Penang Malaysian & Thai Cuisine, formerly Penang Malaysian Cuisine, is a Malaysian and Thai themed restaurant chain in the United States founded by Suan Lee "Stanley" Cheah and his wife June.

==History==
In 1996, Stanley Cheah opened three restaurants under the name "Penang" in New York City. The first restaurant was opened in Flushing, Queens. Penang Bar and Grill was opened by Stanley Cheah's estranged brother Michael and is not connected to Stanley's Penang chain. Cheah opened three more restaurants in 1997 and another three in 1998.

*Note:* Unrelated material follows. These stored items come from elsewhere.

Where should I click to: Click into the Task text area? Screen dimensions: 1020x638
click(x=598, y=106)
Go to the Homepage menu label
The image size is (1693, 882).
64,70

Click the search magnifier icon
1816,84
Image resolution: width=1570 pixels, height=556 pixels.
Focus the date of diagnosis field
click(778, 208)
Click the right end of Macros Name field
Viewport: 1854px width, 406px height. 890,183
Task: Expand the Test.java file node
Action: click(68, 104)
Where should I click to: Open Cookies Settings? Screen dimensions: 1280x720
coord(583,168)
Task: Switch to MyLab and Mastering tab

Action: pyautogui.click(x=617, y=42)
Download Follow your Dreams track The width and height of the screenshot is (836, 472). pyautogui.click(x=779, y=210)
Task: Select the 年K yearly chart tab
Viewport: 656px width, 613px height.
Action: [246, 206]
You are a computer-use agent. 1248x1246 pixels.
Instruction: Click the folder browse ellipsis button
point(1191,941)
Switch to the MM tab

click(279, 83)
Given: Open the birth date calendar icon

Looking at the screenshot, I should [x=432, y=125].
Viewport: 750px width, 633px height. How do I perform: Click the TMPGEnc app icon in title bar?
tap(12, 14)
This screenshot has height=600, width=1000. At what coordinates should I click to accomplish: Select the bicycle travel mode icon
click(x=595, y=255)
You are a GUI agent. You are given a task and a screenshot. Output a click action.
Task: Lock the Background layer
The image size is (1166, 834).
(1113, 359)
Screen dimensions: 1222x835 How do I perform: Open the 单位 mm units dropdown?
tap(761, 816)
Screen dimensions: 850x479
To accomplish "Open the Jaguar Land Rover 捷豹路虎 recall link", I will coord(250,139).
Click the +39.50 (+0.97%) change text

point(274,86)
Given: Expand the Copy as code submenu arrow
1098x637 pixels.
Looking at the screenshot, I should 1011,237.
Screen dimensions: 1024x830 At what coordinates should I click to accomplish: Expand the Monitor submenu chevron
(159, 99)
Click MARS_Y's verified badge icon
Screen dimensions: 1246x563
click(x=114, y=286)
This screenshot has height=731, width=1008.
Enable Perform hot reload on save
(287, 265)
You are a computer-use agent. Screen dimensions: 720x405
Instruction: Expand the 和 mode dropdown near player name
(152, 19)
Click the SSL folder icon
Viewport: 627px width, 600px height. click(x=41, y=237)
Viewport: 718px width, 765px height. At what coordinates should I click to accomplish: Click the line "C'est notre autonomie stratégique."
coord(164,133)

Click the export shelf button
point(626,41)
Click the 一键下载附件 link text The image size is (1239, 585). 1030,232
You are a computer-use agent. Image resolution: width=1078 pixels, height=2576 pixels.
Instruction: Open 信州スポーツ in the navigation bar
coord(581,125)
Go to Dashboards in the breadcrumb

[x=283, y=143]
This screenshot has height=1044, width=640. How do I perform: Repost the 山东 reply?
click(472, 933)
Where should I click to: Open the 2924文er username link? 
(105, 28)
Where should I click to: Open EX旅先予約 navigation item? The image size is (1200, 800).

In December 1996, Penang opened its first location outside of New York in Massachusetts on "Washington Street, in Boston". This was the fourth location. Cheah opened this location after he "saw opportunity in Boston's Chinatown". By 1998, two more locations were scheduled to be opened. The restaurant had a menu which contain 150 items. The restaurant also focuses on Indian and Chinese cuisine.

In 2001, the chain opened a location in Bethesda, Maryland. The location is owned by family member Kevin Cheah. In 2014, the Bethesda location underwent $60,000 in innovations and was closed for several weeks. By 2002, Penang had opened eight locations, the Washington location, "at 19th and M streets, is in a prominent restaurant neighborhood. Penang's decor includes mahogany woodwork, metal accents and dramatic lighting".

Ruth Reichl of The New York Times describe the Malaysian restaurant in Flushing as "wonderfully authentic". A popular menu item is the roti canai. In 2008, a location opened in Lodi, New Jersey. As of October 2015, all of Penang's restaurant chains in New York City, including the original location in Flushing, had closed down due to the rising cost of rent. The location in Lodi closed down in 2017. There are locations this restaurant chain still operates including three in New Jersey, one in Philadelphia, one in Maryland, one in Arlington Heights, Illinois and others across the United States.